» Activity
The data should be transcribed in its entirety, word for word.

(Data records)
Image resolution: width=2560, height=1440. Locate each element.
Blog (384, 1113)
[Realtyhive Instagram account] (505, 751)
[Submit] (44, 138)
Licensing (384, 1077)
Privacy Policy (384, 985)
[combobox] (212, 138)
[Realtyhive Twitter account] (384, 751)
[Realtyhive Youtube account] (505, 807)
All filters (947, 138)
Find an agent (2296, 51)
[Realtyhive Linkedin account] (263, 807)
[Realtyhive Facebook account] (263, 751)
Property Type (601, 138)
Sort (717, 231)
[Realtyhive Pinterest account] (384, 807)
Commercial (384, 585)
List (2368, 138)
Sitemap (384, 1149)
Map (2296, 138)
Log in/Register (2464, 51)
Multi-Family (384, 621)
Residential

» Solution to the problem
Image resolution: width=2560, height=1440. Locate each element.
Blog (384, 1113)
[Realtyhive Instagram account] (505, 751)
[Submit] (44, 138)
Licensing (384, 1077)
Privacy Policy (384, 985)
[combobox] (212, 138)
[Realtyhive Twitter account] (384, 751)
[Realtyhive Youtube account] (505, 807)
All filters (947, 138)
Find an agent (2296, 51)
[Realtyhive Linkedin account] (263, 807)
[Realtyhive Facebook account] (263, 751)
Property Type (601, 138)
Sort (717, 231)
[Realtyhive Pinterest account] (384, 807)
Commercial (384, 585)
List (2368, 138)
Sitemap (384, 1149)
Map (2296, 138)
Log in/Register (2464, 51)
Multi-Family (384, 621)
Residential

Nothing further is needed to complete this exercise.